One of the best places to visit in Italy is Modena because of the FOOD!!! As foodies we knew we had to enjoy a Modena food tour while in Italy. While there are plenty of food tours to choose from, such as pizza in Naples, or wine tasting in Tuscany, we had our hearts set on a Modena food tour of Parmigiano Reggiano cheese and balsamic vinegar! After this post, I hope you will be sold on adding a Modena food tour for your Italy itinerary. You can either go on a Modena food tour such as a food and Ferrari tour from Bologna or you can create your own tour as we did. If you are the type of travelers who enjoy an authentic and personal tour, then using this Modena food tour guide may be the better option for you. And do not worry, planning your trip will be easy because I have all the information here to help create the perfect Modena food tour.

 

Choosing Your Dairy Factory

If you want to skip out on purchasing an overpriced tour with a group of people, then look into the official site of Parmigiano Reggiano to create your own Modena Food Tour. The site lists all the cheese dairy farms and producers in Emilia Romagna. It is a very user-friendly site that breaks down everything for you, making your research easy! The list is on an interactive map and when you click on each pinpoint it brings up the name of the dairy, its hours, languages offered for the tour, a form of payment they accept, contact information and sometimes even a direct link to the site. For the direct link to find your cheese tour click here. Or contact us and Christina can help create the perfect Modena food tour for you!

 

Antica Latteria Ducale

We chose to do our Parmigiano Reggiano Tour with Di Lino of Antica Latteria Ducale and could not have been more happy with our choice. Di Lino was always quick to respond to my emails and provide us with all the information we needed to select Antica Latteria Ducale for our tour, he even helped set up our balsamic vinegar tour that they partner with.
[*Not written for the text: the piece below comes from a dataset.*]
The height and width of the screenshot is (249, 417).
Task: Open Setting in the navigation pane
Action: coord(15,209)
We were instantly delighted that we chose to create our own Modena food tour when Di Lino, the owner himself, was the one to take us on our private tour. We learned that Di Lino and his family have been taking care of this dairy farm for generations and he has a true passion for what he does. The first thing we learned and that everyone should know, Parmigiano Reggiano MUST be produced in the Emilia Romagna region. Otherwise, it cannot be called Parmigiano Reggiano cheese – this is the Italian law!

Once we got the very basic knowledge down, we learned that making Parmigiano Reggiano is no small feat, it takes a lot of work and special care and knowledge. For example, we learned that the different kinds of hay the cows eat can effect the flavor of the cheese. The type of cow also has a huge effect for taste and texture, therefore Antica Latteria Ducale uses two different types of cows. Since this farm has been passed down in the family for generations, Di Lino told us how they have had trial and errors figuring out the right types of cows to have and what hay they need to eat. It is all in the details!
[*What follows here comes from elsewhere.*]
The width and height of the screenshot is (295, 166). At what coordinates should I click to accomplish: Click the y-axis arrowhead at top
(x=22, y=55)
Our Modena food tour of Parmigiano Reggiano began in the order of steps it takes to make a wheel of cheese. The first one was a large room with copper vats, which cooks the milk that will turn into cheese. One large vat will make two large parmesan wheels, only two!

Step two is placing the cheese in a container, so it may rest and form the shape of the wheel. This takes up to three days.
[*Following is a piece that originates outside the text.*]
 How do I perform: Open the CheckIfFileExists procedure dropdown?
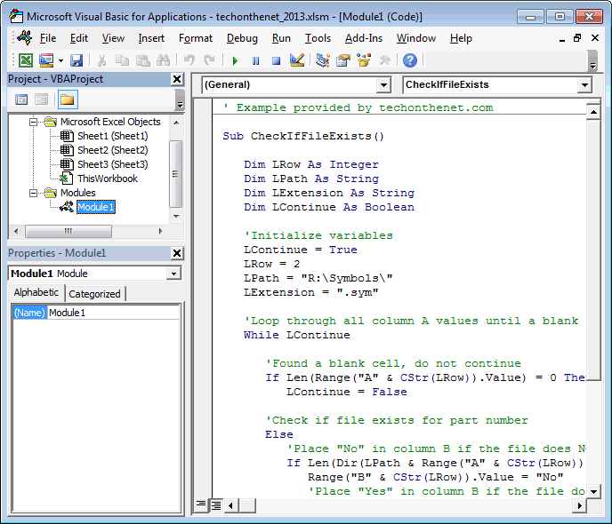pyautogui.click(x=497, y=85)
The third step is placing the printing label around the cheese wheel – this is also an Italian law that must be upheld by the producers.

Once the wheel has been imprinted with the label, it is moved to the salt brine room (a salt bath). The cheese wheels are kept in the salt brine for a month, this enhances the flavor and is what creates that cheesy smell.

Learning about the process of making Parmigiano Reggiano during our Modena Food Tour

The cheese wheels are then placed in a metal mold where they are left to dry out and preserve its shape.

Once dry the cheese wheels are moved to the ripening room and kept there to mature for at least 18 months. The longer the cheese matures, the darker and more bold the cheese wheel becomes. During this time every cheese wheel must be turned every two weeks to prevent mold. Cheese masters will also test the cheese wheels by banging them with their tool to listen for the correct sound. If the cheese wheel is not perfect it gets thrown away.

Countless wheels of cheese during our Parmigiano Reggiano Modena Food Tour

At last, after careful production the delicious Parmigiano Reggiano cheese wheel is complete and ready to eat!

 

What better way to really learn this process and understand the difference and importance of maturing the cheese wheel, than by eating it?!!? At the end of our tour we were able to sample three different Parmgiano Reggiano cheeses – 18+ months, 22+ months and 30+ months. Our favorite was 22+ months, it had a lot of flavor and a nice texture. The young cheese was more soft and not as bold, whereas the oldest cheese was very bold and hard.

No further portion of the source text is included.